Эдди почти все время злился. Сжатой в кулак рукой он часами бил себя по ладони, точно взбудораженный баскетболист перед игрой, как делал в юности. По ночам ему снилось, что он снова на пирсе, на карусели «Дерби», где пятеро гонятся на лошадях друг за другом по кругу, пока не прозвучит звонок. И Эдди во сне гнался на лошади то за своими друзьями, то за братом, то за Маргарет. Но вот сон прерывался, и рядом с ним на лошадях уже скакали четыре «психа», усмехаясь и тыча ему штыками в бок.

Годы нескончаемого ожидания на пирсе: то конца аттракциона, то отлива океана, то того, чтобы отец наконец заговорил с ним, — научили Эдди искусству терпеливо ждать. Но ему страстно хотелось вырваться на свободу и отомстить. Он сжимал зубы, бил себя кулаком по ладони и вспоминал все драки, в которых когда-либо участвовал, вспоминал, как крышкой мусорного бака отправил двоих ребят в больницу. И представлял, что бы сделал со своими охранниками, не будь у них оружия.

А потом, как-то утром пленников разбудили крики — четверо «психов» тыкали в них штыками и велели подниматься. Их связали и повели к шахте. Было темно, земля была холодной. Им в руки сунули кирки, лопаты и жестяные ведра.

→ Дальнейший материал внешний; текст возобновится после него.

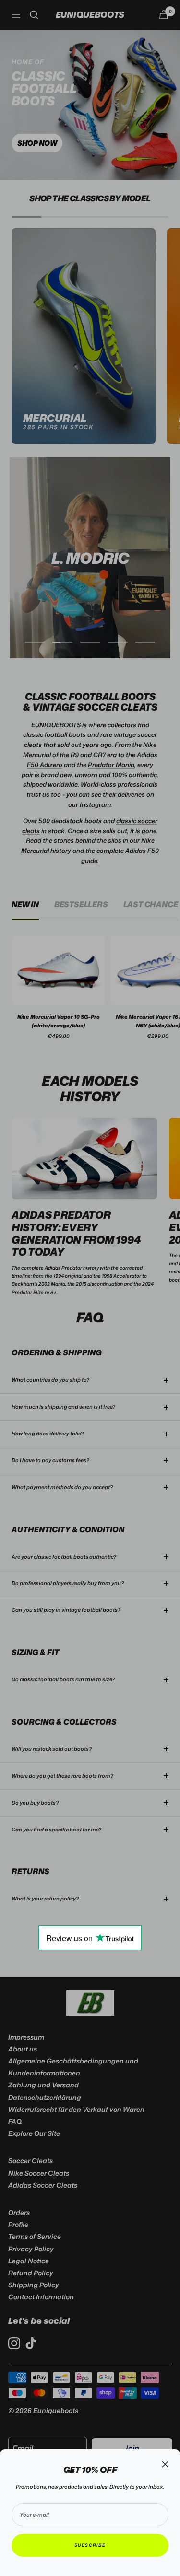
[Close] (165, 2464)
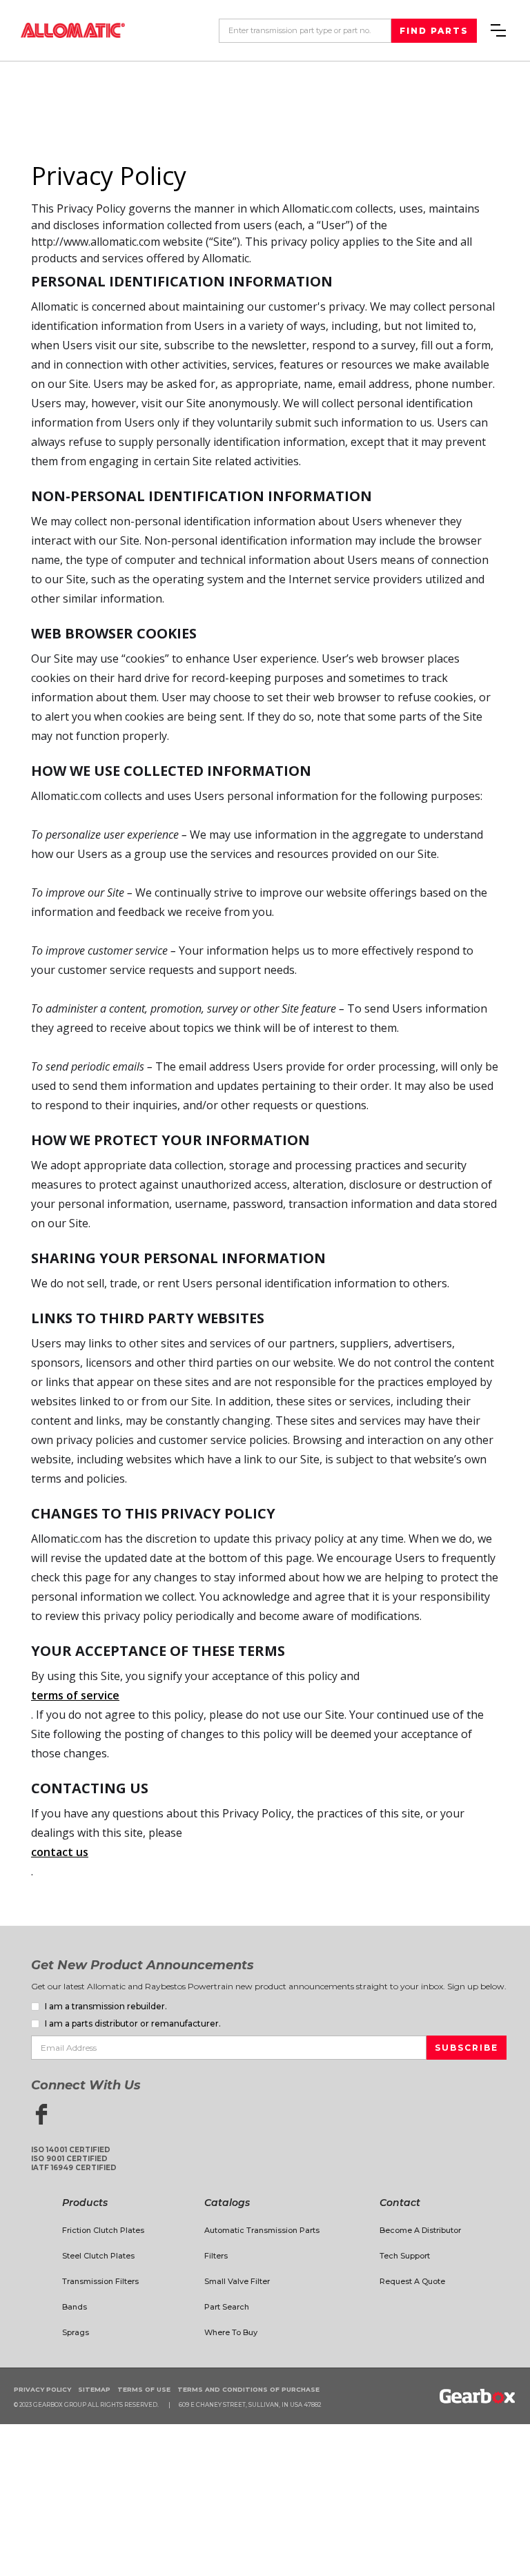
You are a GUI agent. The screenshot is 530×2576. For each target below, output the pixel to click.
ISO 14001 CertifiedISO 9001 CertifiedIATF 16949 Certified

— Да это же чертова угольная шахта, — пробормотал Мортон.

И с того дня Эдди и его товарищей стали заставлять скрести со стен уголь и тем самым помогать врагу. Одни скребли уголь, другие насыпали его в ведра, третьи строили подпорки из сланцев. Рядом с ними работали и другие пленные, иностранцы, не понимавшие по-английски и смотревшие на Эдди пустым, невидящим взглядом. Говорить запрещалось. Каждые несколько часов им давали по чашке воды. К концу дня лица пленных становились черными до неузнаваемости, а в плечах от бесконечных наклонов не унималась дрожь.

В первые три месяца плена Эдди каждый раз перед тем, как лечь спать, клал перед собой каску, а в нее — фотографию Маргарет. Он не очень-то любил молиться, но все-таки молился, сам придумывая слова молитвы и ведя ежедневный счет. «Господи, я отдам тебе шесть дней своей жизни за шесть дней, проведенных с ней… Господи, я отдам тебе девять дней своей жизни за девять дней, проведенных с ней… Господи, я отдам тебе шестнадцать дней своей жизни за шестнадцать дней, проведенных с ней…»

А потом, на четвертый месяц, случилось вот что. У Рабоццо все тело покрылось отвратительной сыпью, и начался страшный понос. Весь день он ничего не ел. А ночью покрылся испариной, и пот пропитал насквозь его грязную одежду, она вся стала мокрой. И еще он замарал постель. У них не было чистой одежды его переодеть, так что ему пришлось спать голым на джутовом мешке, а капитан укрыл его своим мешком как одеялом.

На следующий день в шахте Рабоццо едва держался на ногах. Но четверо «психов» были безжалостны. Стоило ему замешкаться, как они тыкали ему палками в бок, требуя, чтобы он скреб уголь.

— Оставьте его в покое, — проворчал Эдди.

Псих Второй, самый жестокий из всех, с размаху ударил Эдди штыком. Эдди упал как подкошенный, сраженный острой болью меж лопаток. Рабоццо разок-другой провел скребком по углю и рухнул на землю. Псих Второй заорал на него, требуя встать.

— Он болен! — выкрикнул Эдди, пытаясь подняться на ноги.

Псих Второй снова повалил его.

— Заткнись, Эдди, — прошептал Мортон. — Подумай о себе.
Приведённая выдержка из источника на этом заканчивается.